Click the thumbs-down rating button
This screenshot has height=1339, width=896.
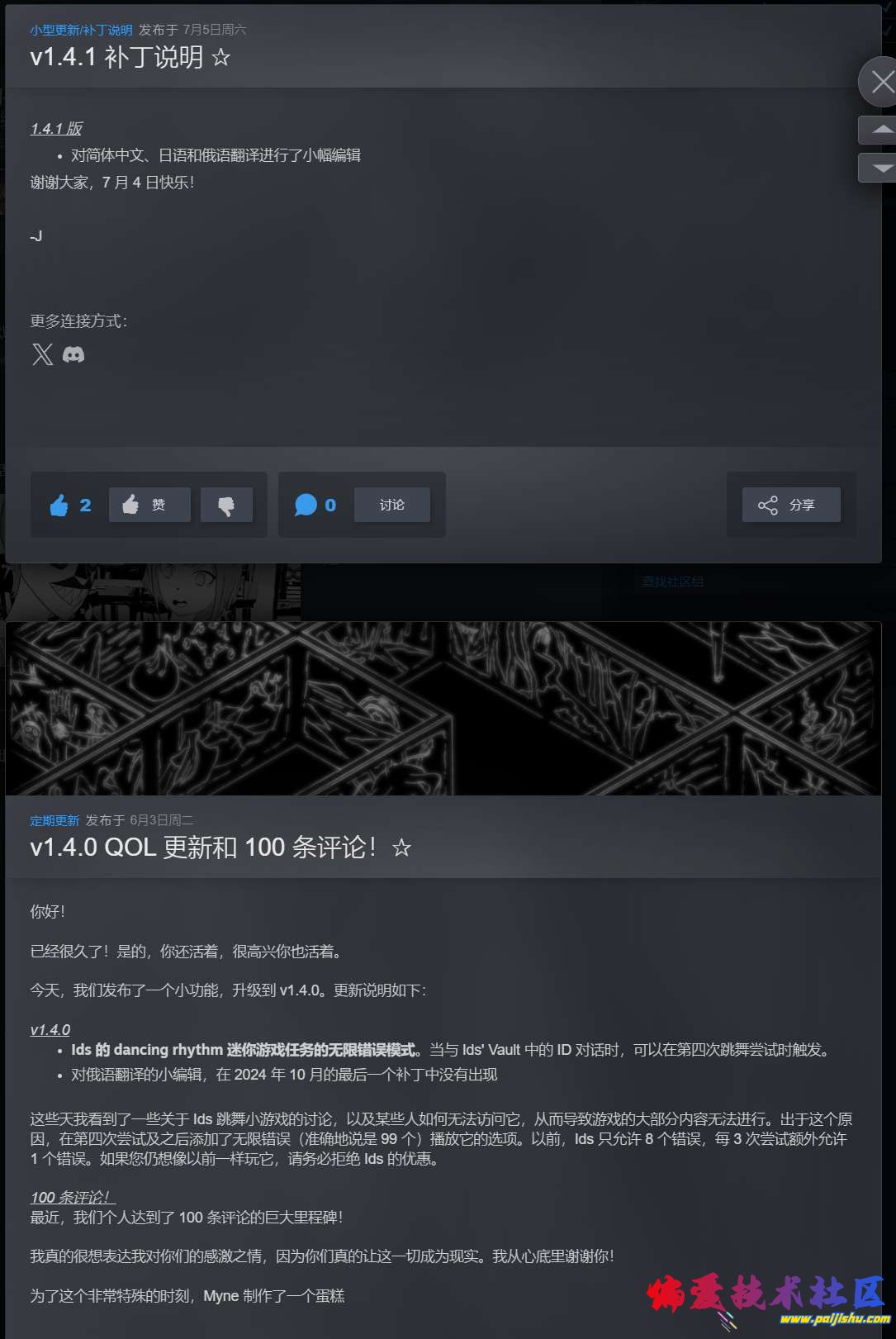click(x=226, y=505)
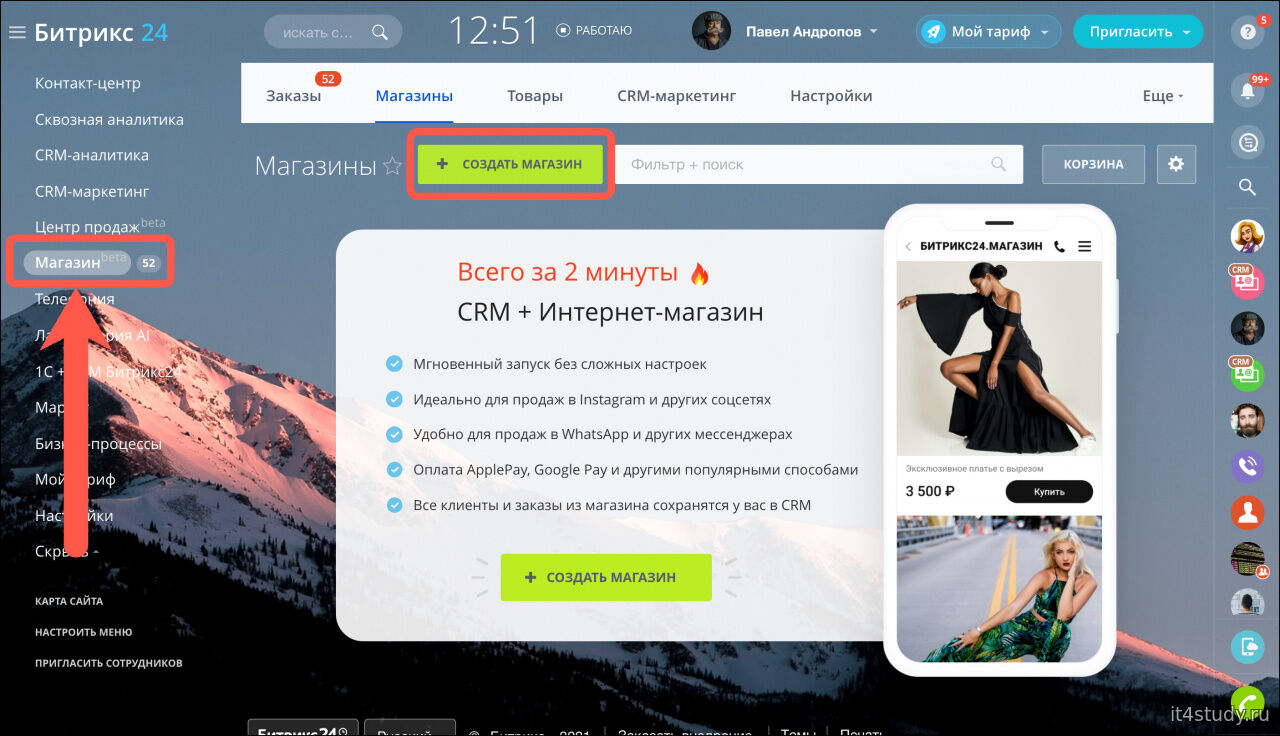The width and height of the screenshot is (1280, 736).
Task: Toggle the РАБОТАЮ work status
Action: [x=594, y=31]
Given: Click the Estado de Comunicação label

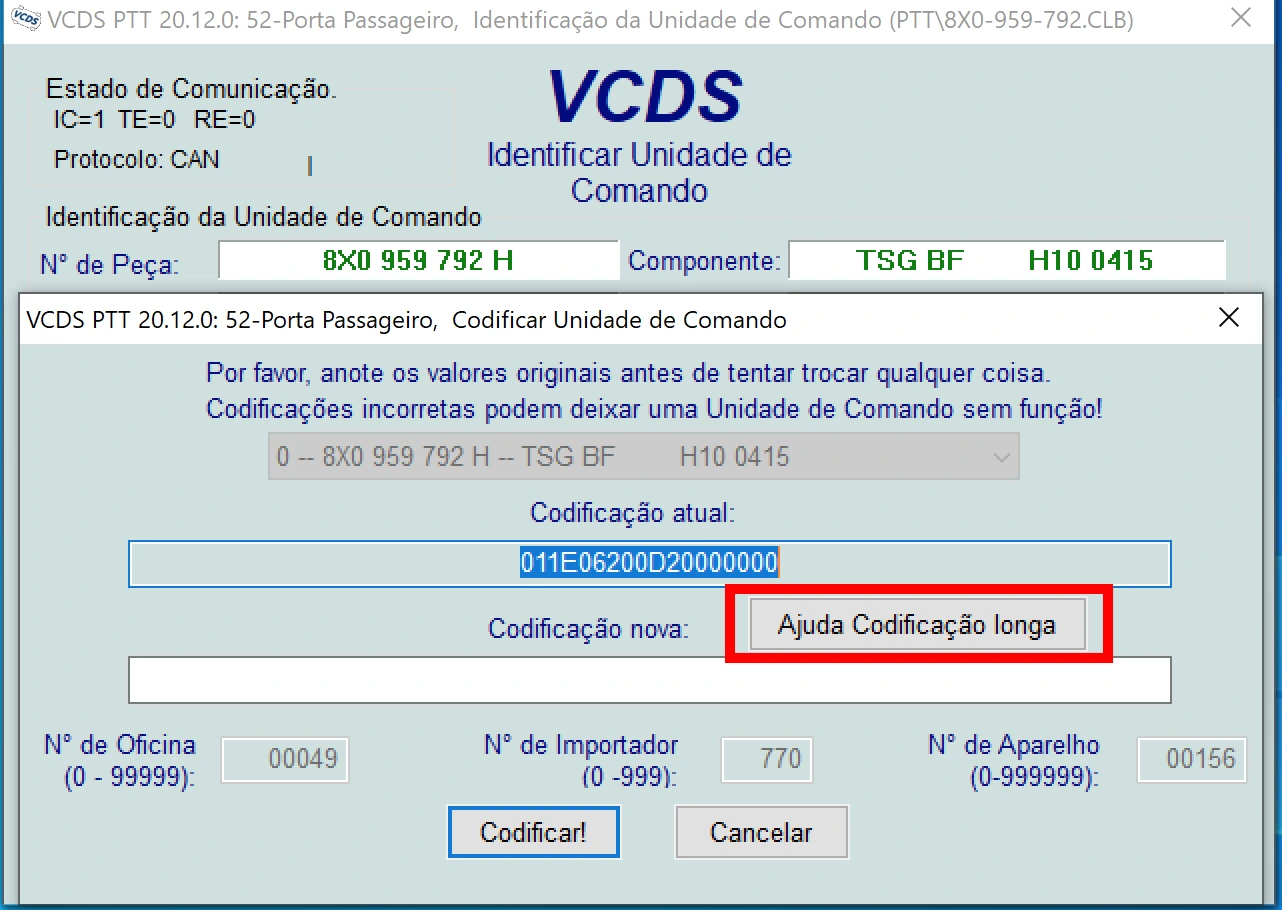Looking at the screenshot, I should click(191, 89).
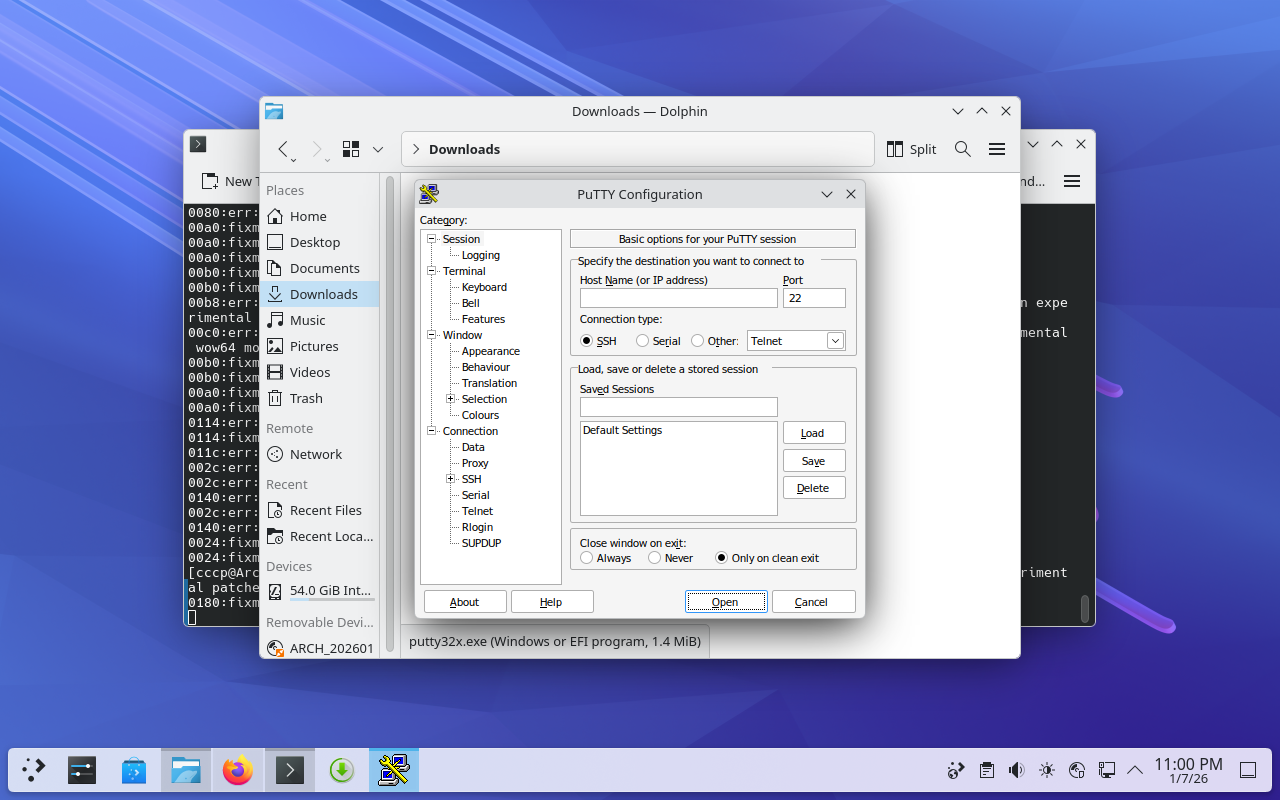This screenshot has width=1280, height=800.
Task: Open Dolphin hamburger menu icon
Action: [996, 149]
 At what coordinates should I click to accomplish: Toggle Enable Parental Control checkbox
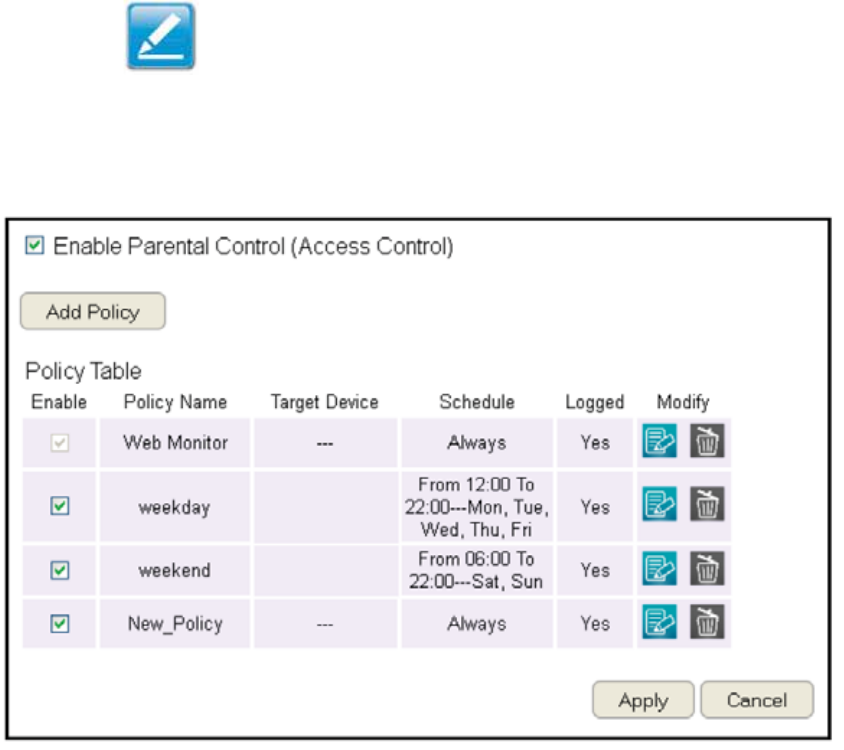pos(34,246)
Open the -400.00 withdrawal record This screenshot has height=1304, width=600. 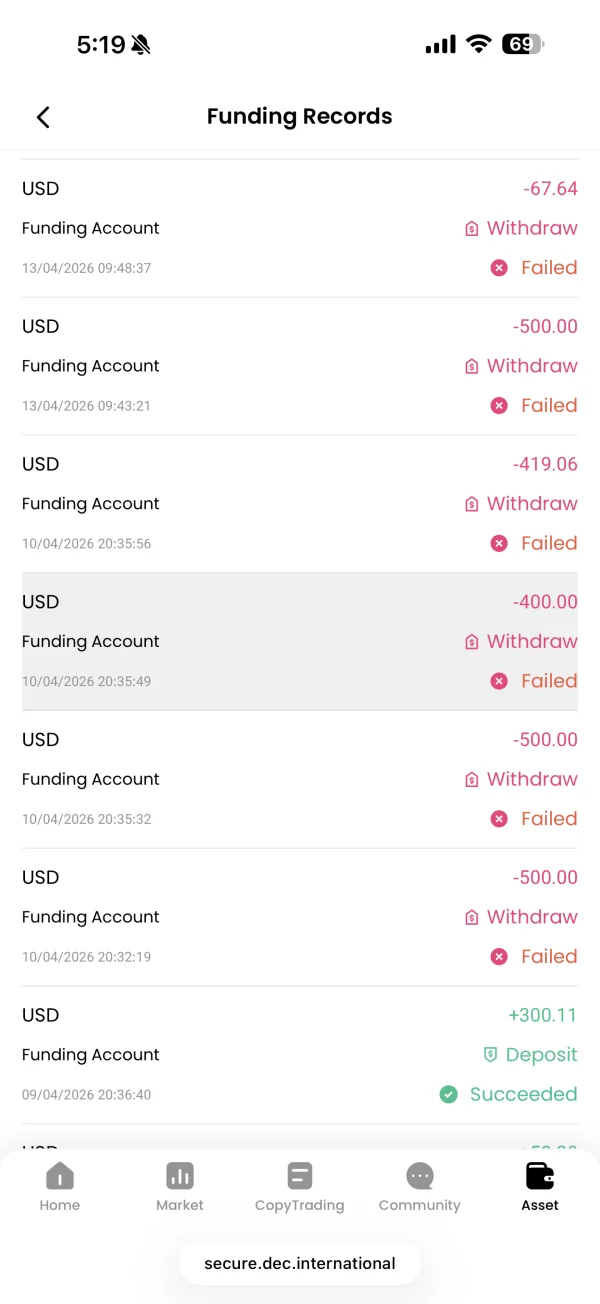(x=300, y=641)
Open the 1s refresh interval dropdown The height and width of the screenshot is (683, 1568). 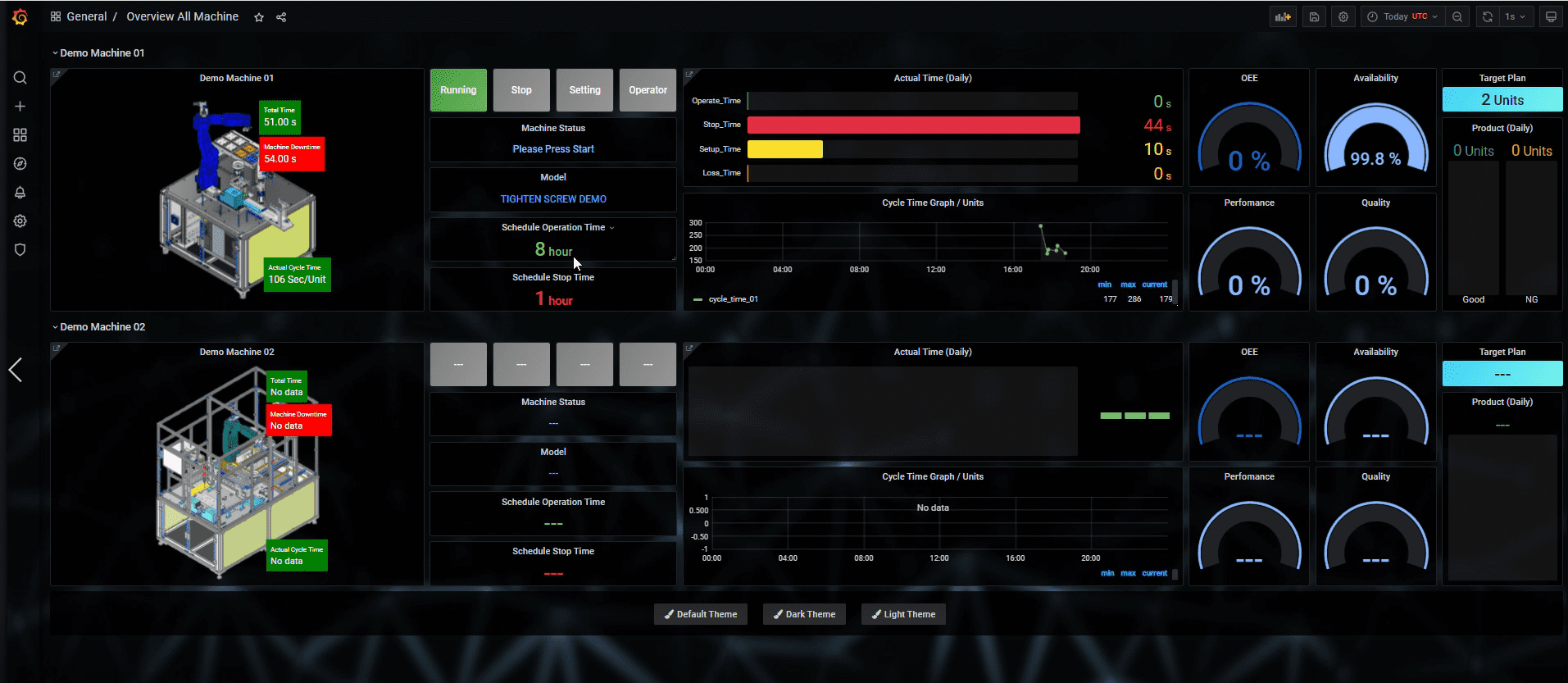coord(1515,17)
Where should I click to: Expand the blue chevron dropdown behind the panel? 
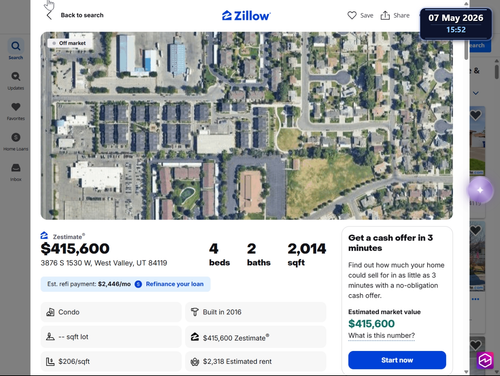pos(476,93)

# [What you have to do]
Copy out the lines exactly as written, beginning with the one that contains "Where should I" and ending with the last line of the material; do not include pictures.

# [Output]
Where should I click to: Expand the blue chevron dropdown behind the panel? 
pos(476,93)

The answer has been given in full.